Only the tiniest slivers of downtown Silver Spring goes to BCC. It was a historically black neighborhood and low income apartments gerrymandered into BCC’s zone to integrate it to the point Bethesda successfully lobbied the central office to close rosemary hills in the early 80s when the county was closing schools from the population shrinkage. They only acquiesced when the feds threatened to pull county funding. Funny part is those historically modest homes in rosemary hills are now some of most expensive in Silver Spring (Woodside non-withstanding) and being snatched up not by lower SES people of color looking to get in to BCC for as cheap as possible.
Yes but it's also the closest geographic high-school to many parts of Silver Spring so it makes sense. In fact, BCC was originally part of the DCC until the parents were able to get the county to change this.
This is categoricAlly untrue but you post this on every thread of this topic. Stop spreading untruths. BCC was never supposed to be part of the DCC!
Anonymous wrote:Anonymous wrote:Anonymous wrote:Anonymous wrote:Anonymous wrote:There will also be new middle school and high school boundary lines/assignments starting in 2027 (your daughter's 6th grade year), by the way. So I wouldn't make any huge sacrifices for a given school because you never know if it will actually be the one she'll be assigned to by the time it's time for her to attend.
In Silver Spring?

• Set task:
Return everything from "Anonymous wrote:Anonymous wrote:Anonymous" down to "In Silver Spring?" in the discussion of Silver Spring school boundaries above, keeping every word and character unchanged.

• Given material:
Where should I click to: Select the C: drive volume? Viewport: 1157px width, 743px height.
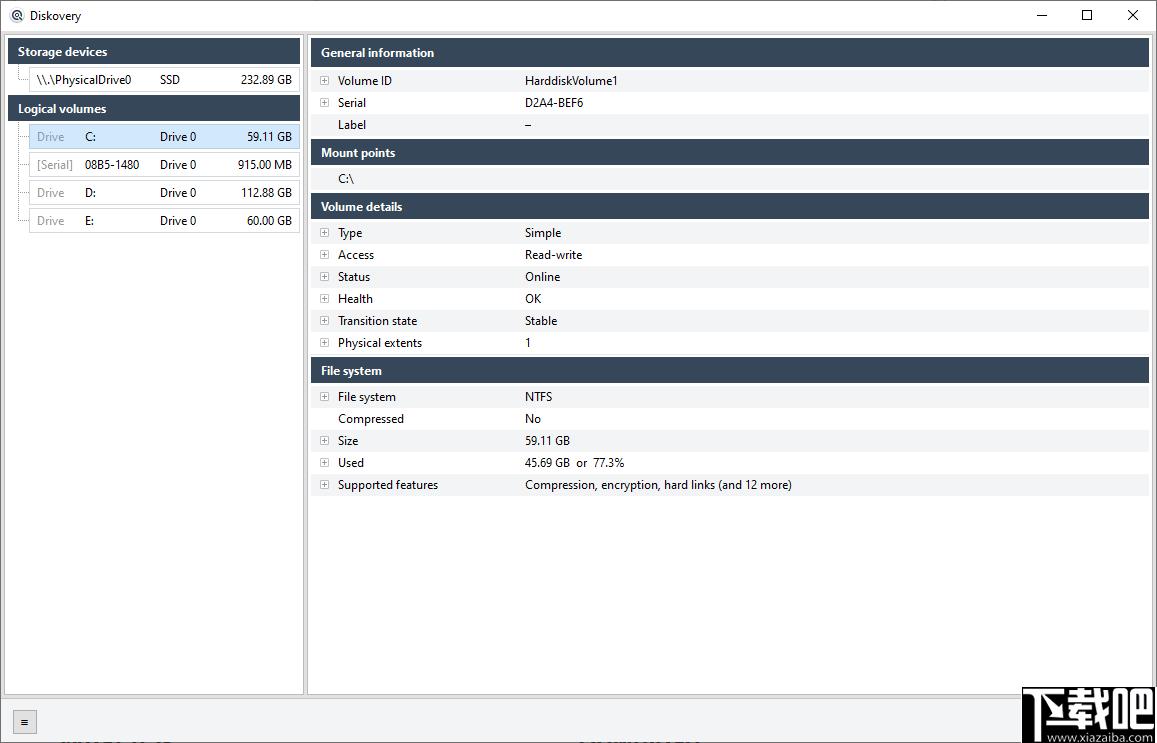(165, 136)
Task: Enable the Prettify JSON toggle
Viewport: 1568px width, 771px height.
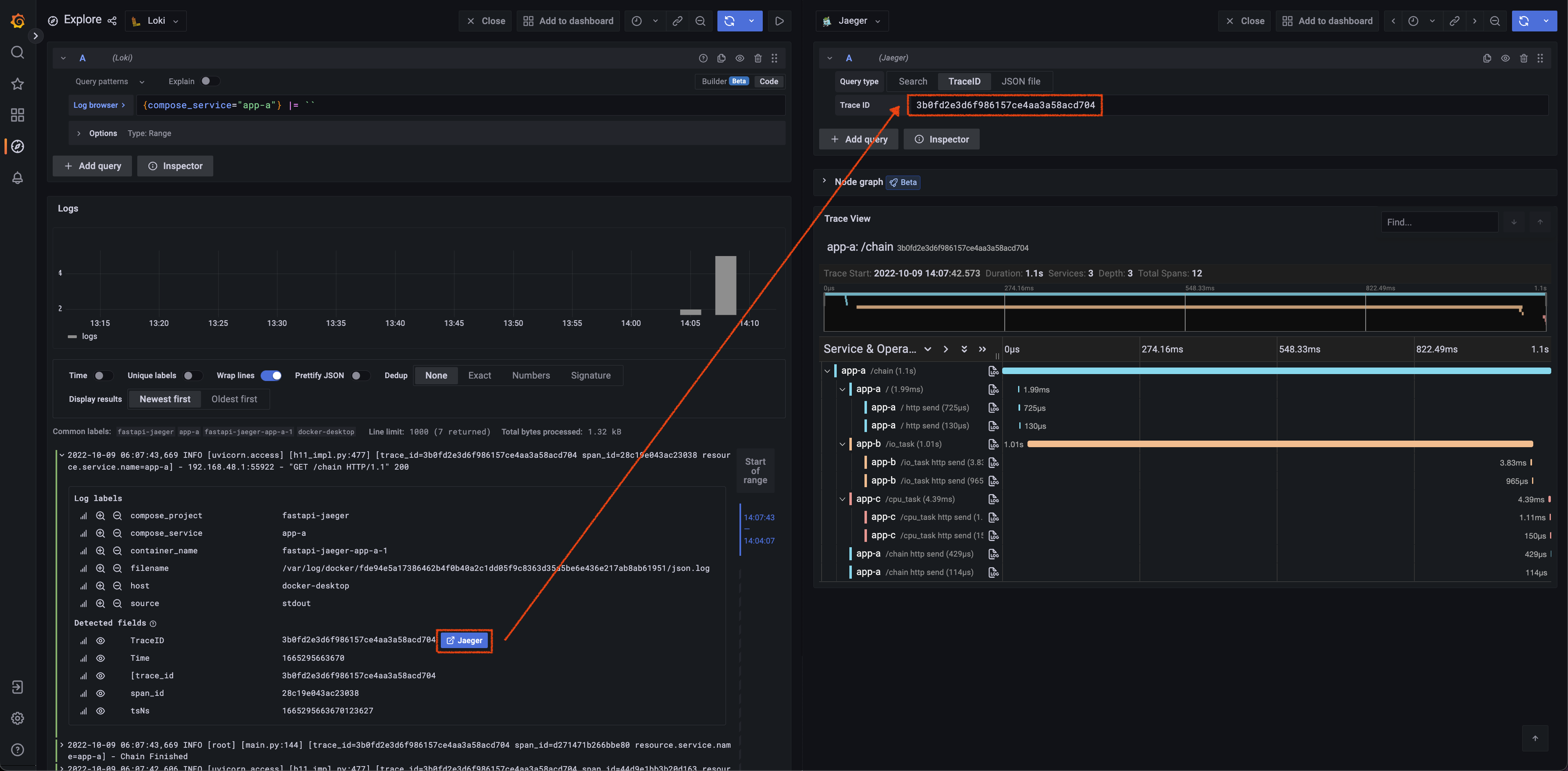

• Response below:
Anonymous wrote:Anonymous wrote:Anonymous wrote:Anonymous wrote:Anonymous wrote:There will also be new middle school and high school boundary lines/assignments starting in 2027 (your daughter's 6th grade year), by the way. So I wouldn't make any huge sacrifices for a given school because you never know if it will actually be the one she'll be assigned to by the time it's time for her to attend.
In Silver Spring?